"The Democrats are a clapped out, gut-free lobbyist machine. The Republicans are insane. The system is therefore paralyzed beyond repair." That's Andrew Sullivan, who has been right more often than many pundits in the Obama era, and also more patient and optimistic-ending many of his posts with the sign-off, "Know hope." So it's hard not to feel despair when, in the face of the Democrats' stupid looming loss in today's special senatorial election in Massachusetts, a loss he believes will leave the health bill "dead," he writes
If America cannot grapple with its deep and real problems after electing a new president with two majorities, then America's problems are too great for Americans to tackle. And so one suspects that this is a profound moment in the now accelerating decline of this country.

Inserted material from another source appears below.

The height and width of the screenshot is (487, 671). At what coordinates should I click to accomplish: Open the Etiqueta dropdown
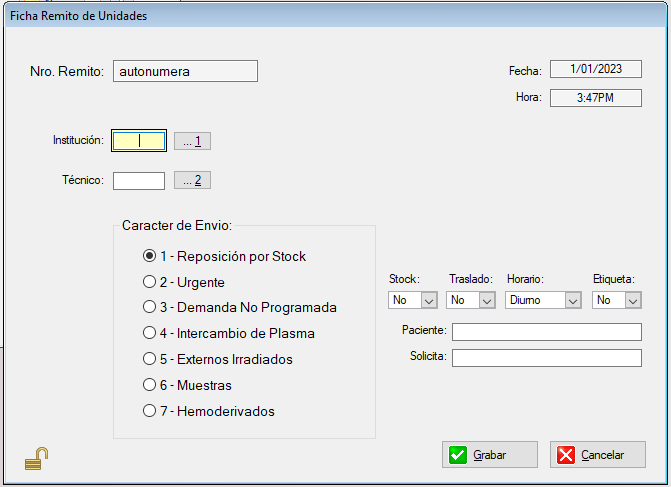[633, 300]
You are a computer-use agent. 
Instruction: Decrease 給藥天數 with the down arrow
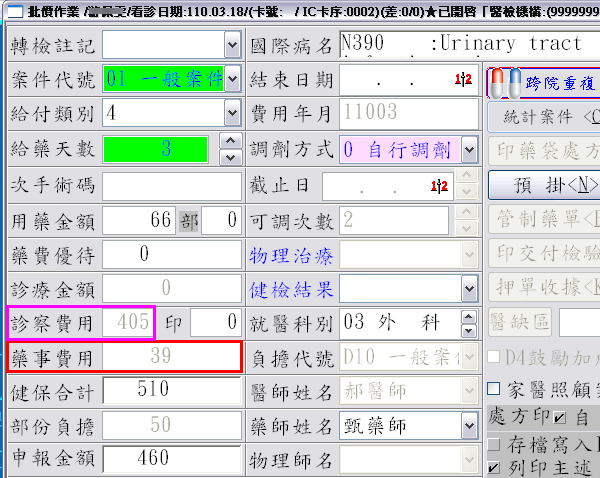(x=231, y=158)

Please let him be wrong. It's already so hard to get up every morning. For a slightly brighter outlook, you can check out the essay about the prospects of America's future written by Sullivan's Atlantic colleague James Fallows. It's good. But it's very long and dry, so here's pretty much how it ends: "Our government is old and broken and dysfunctional, and may even be beyond repair," Fallows writes. But, "Our only sane choice is to muddle through."

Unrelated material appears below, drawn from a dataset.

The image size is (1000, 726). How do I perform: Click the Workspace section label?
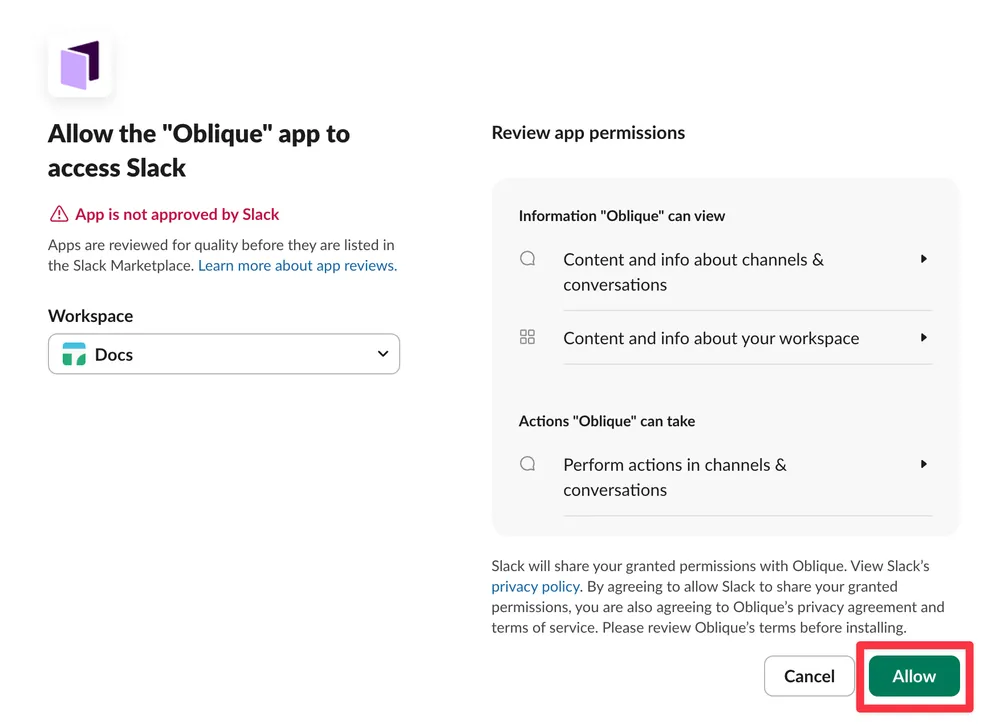(x=90, y=315)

America has been strong because, despite its flawed system, people built toward the future in the 1840s, and the 1930s, and the 1950s. During just the time when Frederick Law Olmsted designed Central Park, when Theodore Roosevelt set aside land for the National Parks, when Dwight Eisenhower created the Pentagon research agency that ultimately gave rise to the Internet, the American system seemed broken too. They worked within its flaws and limits, which made all the difference. That is the bravest and best choice for us now.
Okay then. Hey, at least the Shiba Inu Puppy Cam is back! I mean, that's gotta be something, right?